Schon 1948 als der Schatten der Sowjetunion bedrohlich auf Westeuropa fiel, begann der damalige britische Außenminister, Ernest Be-vin, erste Schritte zu einer Organisation Westeuropas. Am 17. März 1948 wurde der Brüsseler Vertrag zwischen Großbritannien, Frankreich und den drei Beneluxstaaten unterzeichnet. Offiziell gegen ein neues Erstarken Deutschlands, in Wirklichkeit gegen die Sowjetunion gerichtet, stellte er „eine wichtige Etappe“ auf dem Weg zur Konsolidierung und Sicherung Westeuropas dar. Er war zugleich ein Wirtschafts- und Verteidigungsvertrag. Vom Brüsseler Vertrag geht nicht nur eine direkte Verbindung zu den späteren Römischen Verträgen der EWG, sondern er sollte auch eine sensationelle Wendung der amerikanischen Politik auslösen. Am selben Tag erklärte nämlich Präsident Truman mit Bezug auf den Brüsseler Vertrag, daß die Vereinigten Staaten von nun an auch in Friedenszeiten politische und militärische Bündnisse schließen würden. Das bedeutete eine vollkommene Kehrtwendung der US-Politik und die Aufgabe der Monroe-Doktrin. Amerika hatte den Isolationismus verlassen. Spaak war einer der Hauptgestalter dieses Vertragswerkes gewesen. Vier Jahre später wurde er zu den glühenden Verfechtern der Europäischen Verteidigungsgemeinschaft, die

schließlich im August 1954 über Mendes-France stürzte, welcher Europa damit einen der schwersten Rückschläge nach dem Krieg zufügte. Zwischendurch war Spaak Präsident der Europäischen Versammlung des Europarates gewesen. Demonstrativ verließ er dieses Gremium bald wieder, zutiefst enttäuscht von der „Zaghaftigkeit der Mehrzahl der Abgeordneten und ihrer Weigerung ernsthafte Beschlüsse zu fassen.“ Alle diese Mißerfolge waren aber zugleich für einige europäische Aktivisten und vor allem für Spaak Anlaß neue Wege zu suchen. So kam es zu den zuerst bescheidenen, dann immer mutigeren Vorbereitungen der EWG, deren eigentlicher Vater Hollands Außenminister Beyen war. Anläßlich der Konferenz von Messina im Juni 1955 arbeiteten dann die Außenminister der sechs Staaten der Montanunion die eigentlichen Unterlagen für EWG und Euratom aus. Spaak wurde als weiterer Koordinator zur Fertigstellung des Vertragswerkes bestellt und erhielt dadurch einen ausschlaggebenden Einfluß auf das Werden des Gemeinsamen Marktes. Der „Spaak-Be-richt“ wurde das Fundament der Römischen Verträge, die schließlich am 25. März 1957 in Rom unterzeichnet wurden. Schon drei Monate vorher war Belgiens aktivster Europäer zum Generalsekretär der NATO gewählt worden, die er vier Jahre leitete.

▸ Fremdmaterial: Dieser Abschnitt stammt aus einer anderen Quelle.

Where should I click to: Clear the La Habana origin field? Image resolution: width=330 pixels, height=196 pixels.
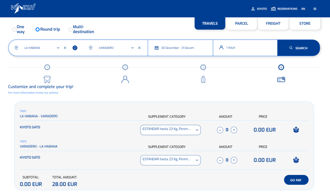(65, 48)
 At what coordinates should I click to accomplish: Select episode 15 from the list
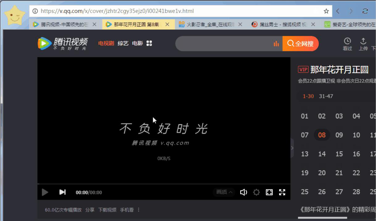tap(339, 154)
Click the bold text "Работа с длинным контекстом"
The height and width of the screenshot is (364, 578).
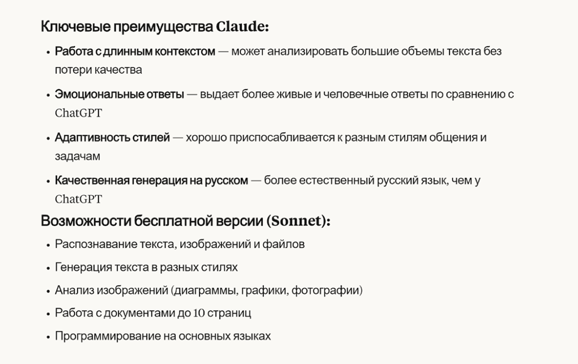135,51
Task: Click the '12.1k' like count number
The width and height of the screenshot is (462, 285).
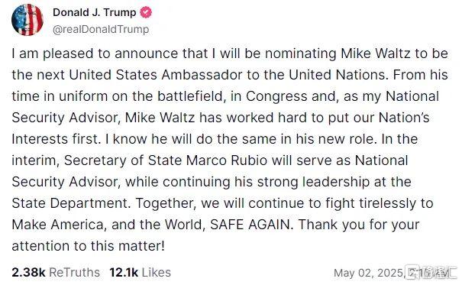Action: point(124,272)

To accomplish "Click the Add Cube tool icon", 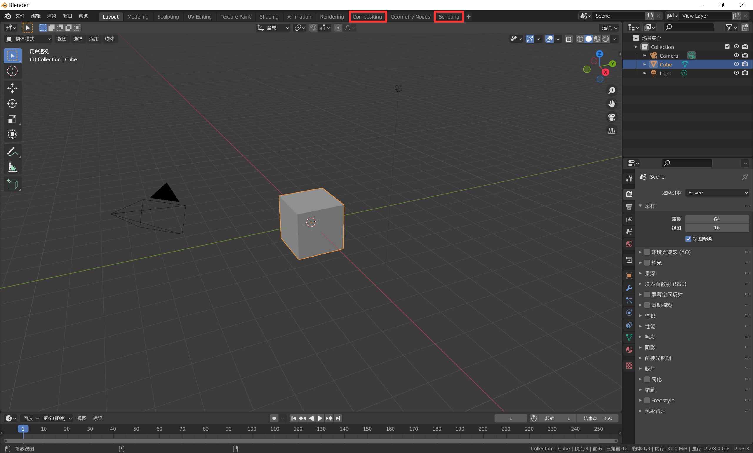I will click(x=12, y=184).
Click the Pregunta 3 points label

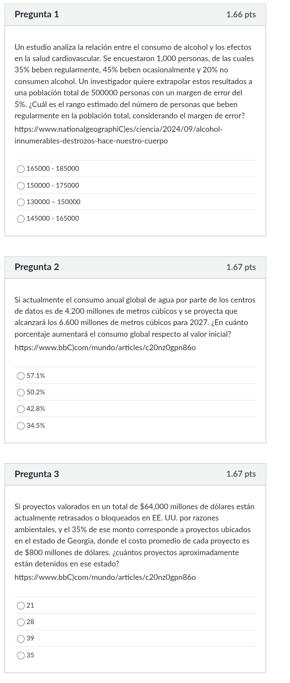241,474
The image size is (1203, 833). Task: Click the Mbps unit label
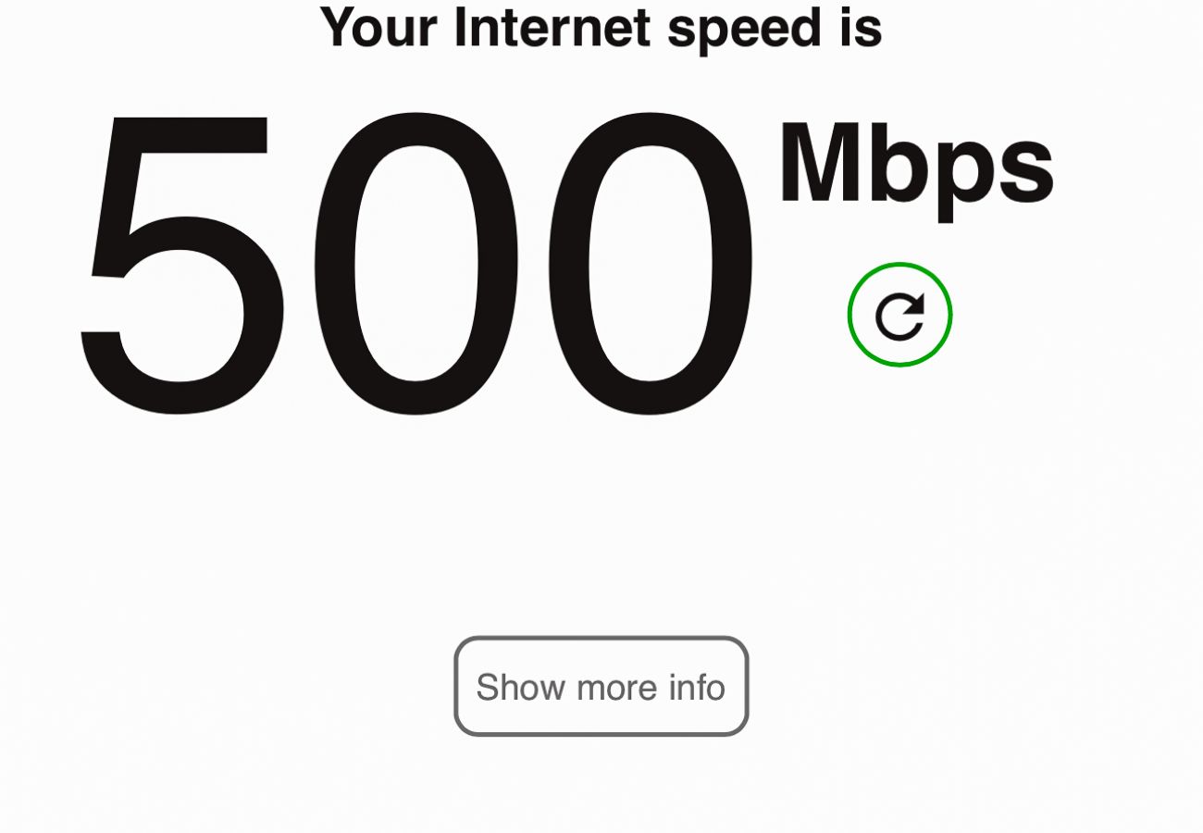point(916,165)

Als Kompendium der jüngsten Geschichte Westeuropas sind Spaaks Memoiren für jeden an unserer Zeit Interessierten und mit Politik befaßten von größtem Wert. Eine verblüffende Fülle hochinteressanter Einzelheiten und Persönlichkeiten beleuchtet in diesem umfassenden Werk die westliche Politik der letzten dreißig Jahre. Die Bescheidenheit und Menschenfreundlichkeit ihres Autors kommt allen den vielen, die darin genannt werden, zugute, denn nur wenige kommen schlecht weg. Der Autor selbst zeigt sich als einer der politischen Motoren der Jahrzehnte nach dem zweiten Weltkrieg und als aktiver Hüter der freien Welt. Ohne selbst ein schöpferischer Geist zu sein — die Geburt der großen Ideen überläßt er voll Bewunderung verschiedenen seiner Zeitgenossen —. ist er ein mutiger Anreger und vor allem ein hervorragender Ausführender. Ohne Robert Schumann, Jean Monnet und J. W. Beyen wäre die EWG nicht geboren, ohne Henri Spaak aber wäre sie vermutlich nicht realisiert worden.

MEMOIREN EINES EUROPÄERS, von Paul Henri Spaak. Hoffmann und Campe Verlag, Hamburg, 603 Seiten, DM 28.—.